Trophic transfer of nearshore basal resources: interpreting fatty acid and stable isotope biomarkers

Abstract

Benthic heterotrophs living in aphotic aquatic habitats rely upon subsidies of detrital energy, in the form of complex organic molecules, which are synthesized by macrophytes and phytoplankton in the photic zone. Identifying the relative importance of different basal energy resources to consumers is critical for understanding ecosystem function and trophic connectivity in aquatic habitats. Partitioning the contribution of differing detrital resources to deep nearshore subtidal consumers is impractical using solely observational techniques such as surveys of macrophyte biomass or gut content analyses.
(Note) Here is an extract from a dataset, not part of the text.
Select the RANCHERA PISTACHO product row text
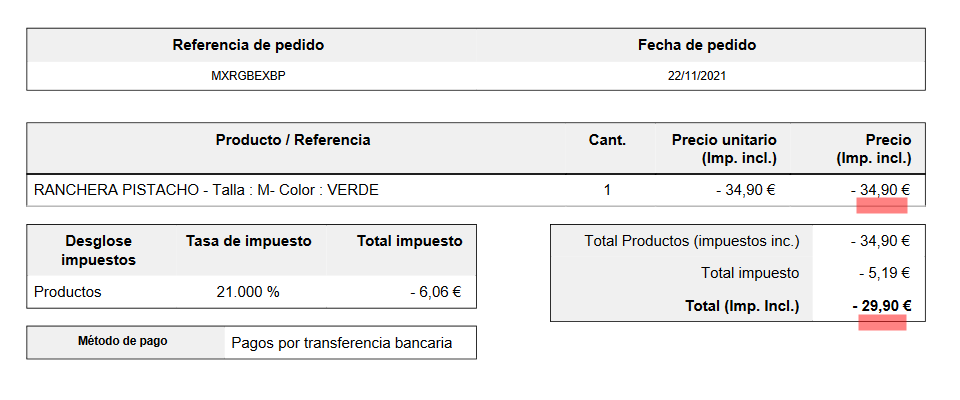Viewport: 960px width, 400px height. point(206,191)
Biochemical markers such as fatty acids (FA) and multiple stable isotopes (MSI; collectively FAMSI) can help resolve which sources are actually important in consumers, but several key uncertainties in the assumptions of the approach limit its utility. In this dissertation, I used a combination of observational and experimental approaches to determine what heterotrophs are eating using a FAMSI signature analyses. Chapter 1 is an introduction and summary. In Chapter 2, I tested whether different marine macrophyte taxa have distinct FA signatures. I found that algal FA signatures are closely linked to phylogeny; regardless of collection region, families, orders and phyla differ strongly from one another. In Chapter 3, I compared FAMSI signatures of a diverse group of conspecific consumers across photic and aphotic depths to evaluate the hypothesis that consumer biomarkers would reflect evidence of basal resource subsidies from the shallow photic zone. A diverse assemblage of organisms had FAMSI signatures that differed among depths. In an algal aging experiment, I found support for a microbe-induced diagenesis hypothesis to explain the biochemical differences found in the field. In Chapter 4 I used a fast-growing herbivorous isopod in a laboratory feeding trial to test the hypothesis that the FAMSI signatures of diets are assimilated predictably into consumer tissue. This experimental work took advantage of the earlier discovered patterns from Chapter 2 and evaluated whether the fractionation of FAMSI signatures between diets and consumers was diet-specific. Each of these three chapters represents an important step in advancing the FAMSI biomarker field beyond qualitative observational studies that are based largely on untested assumptions.